To identify the best sites, Ted and Marquis dug 60 soil pits to determine which Pinot Noir clones would suit which soil types. They selected ten clones to plant on five different rootstocks tailored to each soil profile. Burn Cottage is distinguished in Central Otago as the first and only estate in the region to have practised biodynamics since day one. This was Ted Lemon’s one stipulation for his involvement.
In 2010, Claire Mulholland became Burn Cottage’s winemaker, working closely with Ted Lemon. A Central Otago native, born and raised on her family’s farm in Maniototo, Claire has a wealth of experience worldwide, including stints at Domaine De L’Arlot and Domaine Dujac in Burgundy. Over the last 14 years, Claire and her team have continued to build Burn Cottage’s excellent reputation. Winemaking at Burn Cottage is best described as ‘minimal intervention’. Indigenous yeasts are utilised for fermentations, with minimal sulphur use and no filtration before bottling.

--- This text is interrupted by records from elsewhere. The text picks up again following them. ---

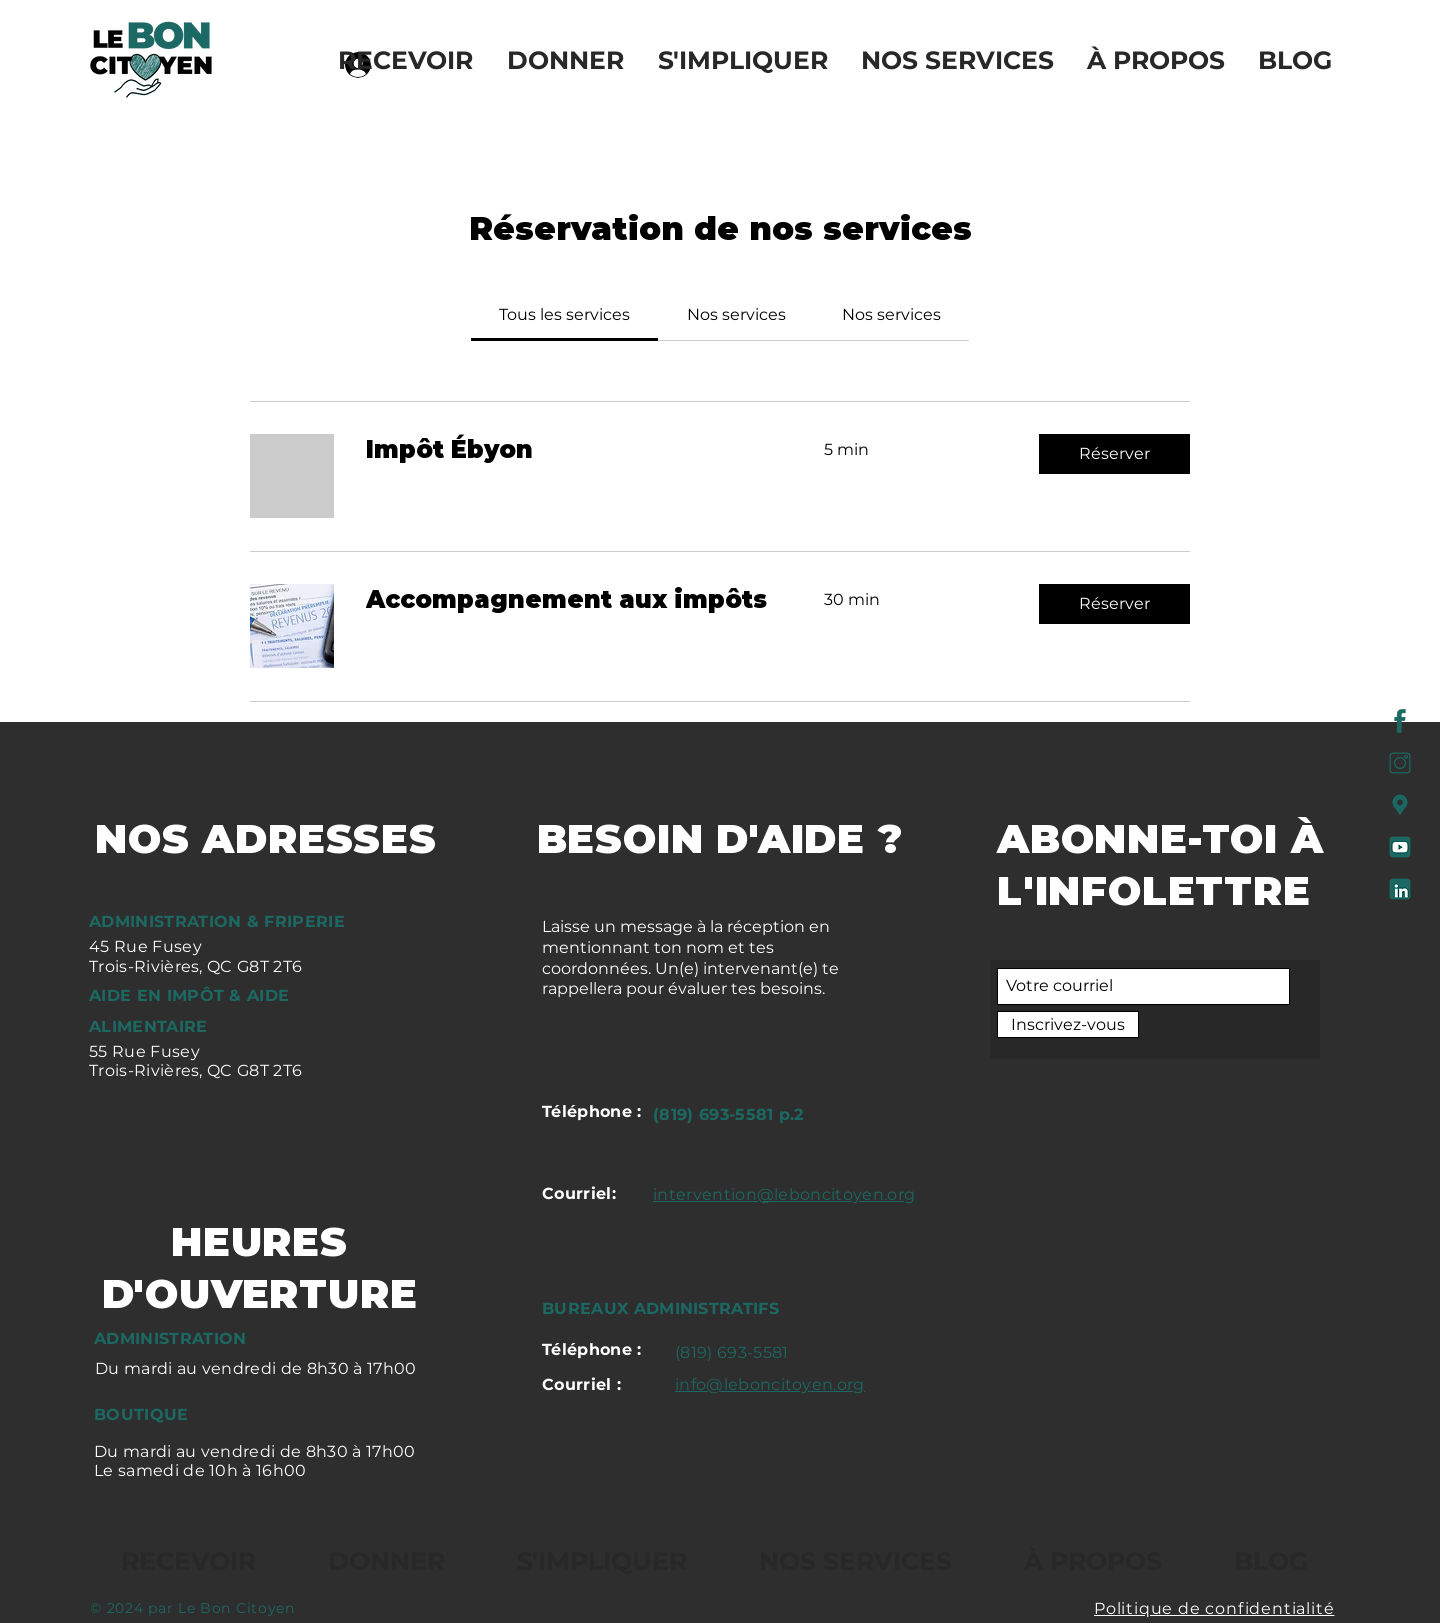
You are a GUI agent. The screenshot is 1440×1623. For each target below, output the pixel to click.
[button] (1114, 454)
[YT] (1400, 847)
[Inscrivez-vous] (1068, 1024)
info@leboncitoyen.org (770, 1384)
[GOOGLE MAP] (1400, 805)
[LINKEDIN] (1400, 889)
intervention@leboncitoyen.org (784, 1194)
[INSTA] (1400, 763)
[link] (564, 314)
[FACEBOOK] (1400, 721)
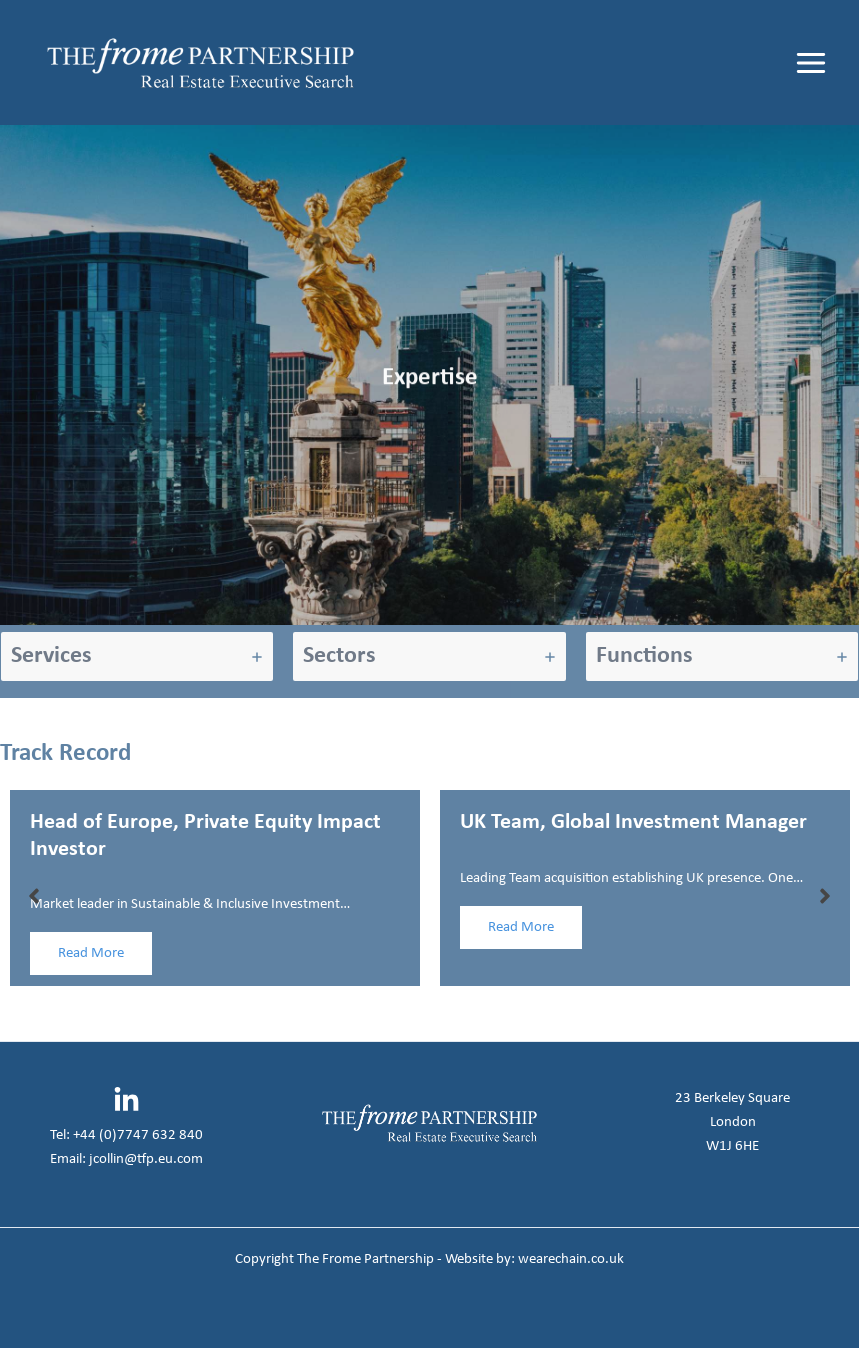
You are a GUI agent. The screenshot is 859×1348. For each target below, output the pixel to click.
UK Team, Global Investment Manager (633, 822)
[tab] (137, 656)
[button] (34, 896)
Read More (91, 953)
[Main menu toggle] (811, 63)
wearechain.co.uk (571, 1259)
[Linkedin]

The ‘Moonlight Race’ Pinot Noir is named after a water pathway, or ‘race’, that passes through the property. The grapes are sourced from Burn Cottage’s two estate vineyards. Aged in French oak barrels for 12 months before release, the resulting wine is meant for earlier drinking. ‘Burn Cottage Vineyard’ Pinot Noir is sourced from carefully selected blocks and clones on the eponymous site and will develop beautifully with age. In 2018, Burn Cottage purchased the ‘Sauvage Vineyard’, which comprises 5.8 hectares of Pinot Noir located in Bannockburn on the northeast side of Felton Road. The soils at the Sauvage site are Bannockburn series, classified as “deep silt loams” containing quartz, quartz sands and schist gravels. All three Pinot Noirs are created with whole-bunch fermentation, resulting in the lifted fragrance that makes them so enchanting.
Ted and Marquis found the aspect of one particular plot did not suit Pinot Noir, so instead they planted just over one hectare of Riesling and Grüner Veltliner, harvesting the first crop in 2014. Grapes for the ‘Burn Cottage Vineyard’ Riesling/Grüner Veltliner were vinified separately and aged for 11 months in old oak barriques before bottling. With attractive white peach, jasmine and zesty lime blossom aromas, this wine is rich on the palate with well-balanced, bright acidity.
The Riesling and Grüner Veltliner vines account for just over one hectare of total plantings at Burn Cottage, the only part of the vineyard that is not planted with Pinot Noir. At the time of planting back in 2007, the aspect of this particular plot did not suit Pinot Noir, so they decided to plant these two aromatic white varieties instead. Most of the terrain is made up of old river beds pushed up by glacial movements. The soils are derivatives of broken down schist and granite, classified as free-draining sandy loams. The first crop was harvested in 2014. As with the Pinot Noir, the vines have been cultivated biodynamically from day one, Ted Lemon’s one stipulation for his involvement.
The 2022 vintage was exemplary, beginning favourably without any spring frost damage. While early summer brought brief periods of unsettled weather, conditions stabilised into a consistently warm and stable pattern that persisted throughout the remainder of the season. The combination of low rainfall and mild temperatures created ideal circumstances for a perfectly paced, even ripening period, culminating in an extended window of settled weather that allowed for optimal harvest timing.
Both grape varieties were carefully destemmed and gently foot-crushed, allowing the berries to bathe in their own juice for 16 hours of skin contact to extract colour, texture and aromatic compounds. Following this brief maceration period, the varieties were co-fermented together and subsequently aged for 11 months across a diverse selection of vessels, including stainless steel barrels, neutral oak barriques, and traditional sandstone jars. This varied vessel program was designed to add complexity and textural nuance to the final wine, with each container contributing its own unique characteristics.
The nose is filled with enticing notes of white peach, jasmine and lime, with spicy notes of white pepper and fresh ginger. The palate is richly textured and expressive, with a chalky element thanks to the skin contact pre-fermentation.